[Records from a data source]
◇ ◇ ◇ ◇
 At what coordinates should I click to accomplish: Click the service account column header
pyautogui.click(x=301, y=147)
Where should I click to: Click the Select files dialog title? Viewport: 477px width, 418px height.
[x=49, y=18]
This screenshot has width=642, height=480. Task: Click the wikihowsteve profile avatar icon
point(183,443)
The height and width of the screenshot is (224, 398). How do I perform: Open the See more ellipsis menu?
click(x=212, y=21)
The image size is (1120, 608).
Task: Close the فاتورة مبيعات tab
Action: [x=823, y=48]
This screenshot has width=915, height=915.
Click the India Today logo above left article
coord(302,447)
◇ ◇ ◇ ◇
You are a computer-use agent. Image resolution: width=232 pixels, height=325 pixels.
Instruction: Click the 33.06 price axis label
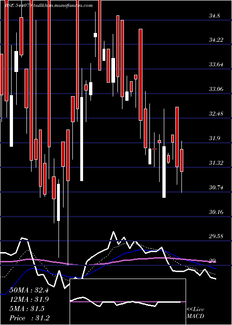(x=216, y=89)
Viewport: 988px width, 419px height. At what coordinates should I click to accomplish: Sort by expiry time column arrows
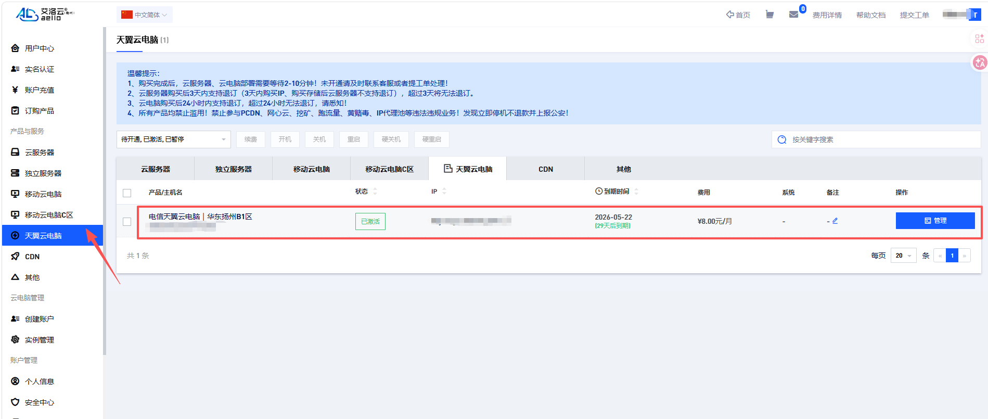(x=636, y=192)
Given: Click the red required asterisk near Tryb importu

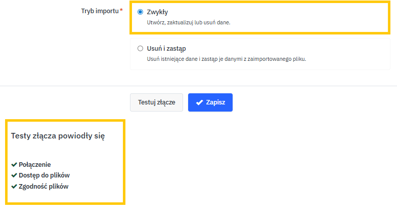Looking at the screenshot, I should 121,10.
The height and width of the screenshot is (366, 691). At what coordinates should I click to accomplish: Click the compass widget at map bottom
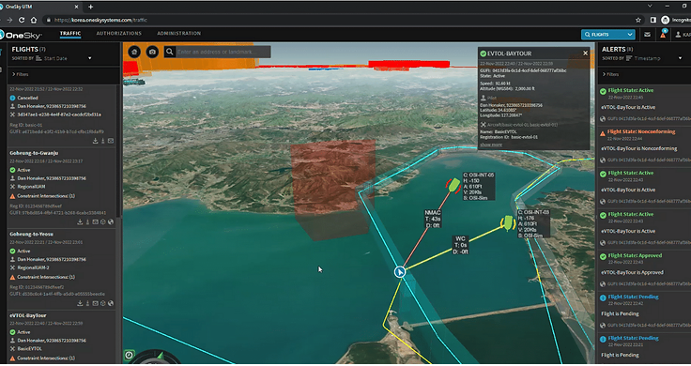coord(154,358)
◇ ◇ ◇ ◇
» Exercise brief
From the line holding "The height and width of the screenshot is (224, 398)." to the line holding "This screenshot has width=915, height=915.", inclusive, restate each line above exactly as written.

» Final answer
The height and width of the screenshot is (224, 398). How do I perform: Open the See more ellipsis menu?
click(x=212, y=21)
The image size is (1120, 608).
Task: Close the فاتورة مبيعات tab
Action: [x=823, y=48]
This screenshot has width=915, height=915.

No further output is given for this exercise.